Take care of yourself
"The holidays are busy as it is," Kelley said. "If you have a full time job and want to take on an additional job, you need to be sure you're not overextending yourself."
Fatigue is not the only thing to consider. "You have to remember that your quality will sometimes decline with the quantity that you take on," Roth said. "You need to set parameters because it's not worth sacrificing your reputation or well being for pocket cash."
Remember the tax implications
"Many people don't realize that if you bring in more money, it just might bump you into a higher tax bracket," Roth said. Consult with your accountant first.
Cast a wide net
While retail jobs seem like a no-brainer, Kelley said there are other options to consider.
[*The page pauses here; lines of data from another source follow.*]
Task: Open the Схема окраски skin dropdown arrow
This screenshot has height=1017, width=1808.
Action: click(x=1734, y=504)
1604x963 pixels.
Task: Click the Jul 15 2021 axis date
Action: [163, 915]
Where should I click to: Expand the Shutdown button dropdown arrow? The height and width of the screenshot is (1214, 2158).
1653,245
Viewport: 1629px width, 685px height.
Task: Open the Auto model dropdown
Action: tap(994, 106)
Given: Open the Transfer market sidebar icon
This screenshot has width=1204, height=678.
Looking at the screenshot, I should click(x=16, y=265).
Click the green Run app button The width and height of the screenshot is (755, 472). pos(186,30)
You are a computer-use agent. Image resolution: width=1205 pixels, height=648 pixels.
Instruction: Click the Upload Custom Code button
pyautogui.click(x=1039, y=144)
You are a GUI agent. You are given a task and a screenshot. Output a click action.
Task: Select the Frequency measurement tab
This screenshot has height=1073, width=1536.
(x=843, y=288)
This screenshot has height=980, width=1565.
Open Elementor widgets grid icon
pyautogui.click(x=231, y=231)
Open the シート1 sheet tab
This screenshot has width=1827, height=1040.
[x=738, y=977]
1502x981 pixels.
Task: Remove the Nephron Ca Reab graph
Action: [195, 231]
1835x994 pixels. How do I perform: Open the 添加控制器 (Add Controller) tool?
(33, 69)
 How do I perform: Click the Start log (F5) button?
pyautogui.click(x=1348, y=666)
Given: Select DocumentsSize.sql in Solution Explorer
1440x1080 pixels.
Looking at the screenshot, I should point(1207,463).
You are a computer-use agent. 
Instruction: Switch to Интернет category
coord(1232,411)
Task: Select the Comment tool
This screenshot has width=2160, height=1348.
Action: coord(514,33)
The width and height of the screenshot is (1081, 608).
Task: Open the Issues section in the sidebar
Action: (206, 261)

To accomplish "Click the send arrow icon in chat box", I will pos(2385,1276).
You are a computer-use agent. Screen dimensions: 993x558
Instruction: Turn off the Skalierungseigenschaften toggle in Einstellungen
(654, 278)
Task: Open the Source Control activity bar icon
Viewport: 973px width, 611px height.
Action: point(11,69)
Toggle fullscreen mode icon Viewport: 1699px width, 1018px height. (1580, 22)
"This time of year we see a peak in requests for year-end accounting help," he said. Other needs: receptionists, office assistants and file clerks. "Near the end of the year, corporations are looking to get organized and have all their paperwork and accounting in order."
Consider your family
They need to be on board with your plans. "More time at work means less time for personal life, family and overall socializing," Roth said. "You may be doing this so you can get them an extra gift, but they may say, 'Forget the gift, I'd rather spend more time with you.' "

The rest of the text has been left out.